Perhaps the most puzzling stage the pastor's wife experiences is the fourth. Until now her goals and aims have been very straightforward, she really has had few options but the one she took. What she has done has been done of necessity. But now the children are no longer at home. The financial burden that demanded that she work outside the home has lightened to the point where she has a choice. And that creates what may be the greatest fear—the fear of making the wrong decision.
Until now, perhaps, the wife has taken more classwork to become eligible for better wages and positions. For personal fulfillment as well as financial security she has done her best to realize her potential in her career. Now, she must choose. Should she step back to renew the intimate working partnership she and her husband enjoyed at the onset of their pastoral ministry? Or should she continue to work outside the home and the pastoral realm and reap the just now-ripening harvest produced by the years of hard work she has put into her career? No one can make that choice for her.

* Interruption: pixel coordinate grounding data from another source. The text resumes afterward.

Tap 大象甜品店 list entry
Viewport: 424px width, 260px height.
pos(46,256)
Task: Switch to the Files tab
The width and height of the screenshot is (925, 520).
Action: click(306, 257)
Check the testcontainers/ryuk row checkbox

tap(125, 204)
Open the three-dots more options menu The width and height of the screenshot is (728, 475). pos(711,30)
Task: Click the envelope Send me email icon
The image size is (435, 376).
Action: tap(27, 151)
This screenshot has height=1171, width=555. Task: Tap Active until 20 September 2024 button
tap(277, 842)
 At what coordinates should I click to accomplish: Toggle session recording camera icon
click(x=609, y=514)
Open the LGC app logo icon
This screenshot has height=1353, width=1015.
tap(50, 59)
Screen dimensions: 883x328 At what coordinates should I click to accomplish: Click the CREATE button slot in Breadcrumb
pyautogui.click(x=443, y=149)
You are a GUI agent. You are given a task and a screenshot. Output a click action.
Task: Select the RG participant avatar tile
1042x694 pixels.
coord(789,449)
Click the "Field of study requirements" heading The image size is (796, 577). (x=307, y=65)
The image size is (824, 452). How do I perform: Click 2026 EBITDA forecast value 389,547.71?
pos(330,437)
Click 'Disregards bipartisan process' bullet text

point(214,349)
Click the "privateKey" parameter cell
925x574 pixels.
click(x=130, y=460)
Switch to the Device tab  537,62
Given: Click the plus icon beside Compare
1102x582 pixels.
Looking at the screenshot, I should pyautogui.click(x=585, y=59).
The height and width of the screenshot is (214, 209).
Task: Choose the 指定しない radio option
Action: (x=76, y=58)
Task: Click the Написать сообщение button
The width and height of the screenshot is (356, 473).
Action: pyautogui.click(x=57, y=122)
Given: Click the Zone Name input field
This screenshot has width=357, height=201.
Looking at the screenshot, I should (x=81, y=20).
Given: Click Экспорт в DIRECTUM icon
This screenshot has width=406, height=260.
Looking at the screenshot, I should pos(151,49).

No one can say what is best. The ministerial wife may choose stage one and find a thrill and fulfillment in her relationship to God and her husband that could rival heaven on earth. She could savor the sweetness of sharing victories and answers to prayer, the joy that results when two work together as support and helpmate to one another. Sometimes, however, when a career woman used to authority tries reentering stage one, she can be totalitarian and a thoroughly objectionable addition.
Or she may choose to fully enter stage four, finding time to slip comfortably into a career-wife role that may never have been hers. This stage makes possible a beautiful blossoming of the coupleness of the minister and his wife. Both have outside interests, but they are at home alone now. They can enjoy the sweetness of a twosome knowing one another more fully.
So stage four represents an important choice, one not easily made but one that once again changes the face of the minister's wife. This stage affords more of a freewill decision than any of the others.
Stage five, widowhood, gives the pastor's wife no choice at all. Certainly not all ministers' wives will experience this stage. But no matter what face the minister's wife may be wearing when stage five strikes, it is probably more traumatic for her than any other woman because of her close connection to her husband's calling.
To a large degree, when her husband dies the minister's wife loses her identity. Oh, she has always had one of her own, but it has been so closely related to her husband that this stage can cut a woman down to half her size.
She loses her role in her church as the pastor's wife—for a new pastor will come. She usually loses her home, and ends up moving shortly after her husband's death. She loses more than her man at his death. I don't think I am being too dramatic in saying she loses almost everything. At this time her faith in and dependence on the Lord are all she really has left.
Why define these five stages? Why point out something so obvious? All ministers' wives will face at least one of these role changes. It is comforting, reassuring to know that others have confronted these five faces and lived through them—not just subsisting, but living joyfully.
And, while we may not know one another personally, we can be sympathetic and supportive of each other, aware of the trials and victories our sisters are facing.
When we are aware of the difficulties we will face at the transition between these stages, we can regard the difficulties as challenges and successfully meet them. Satan, the "roaring lion" seeking to destroy us by destroying our homes, uses these special times of stress in his efforts. Through awareness, prayer, and love we may defeat him at our very doors. Then, when someone greets us with "Oh, I know you—you're the minister's wife," we can respond, "Yes, I am; and I'm very happy to be one."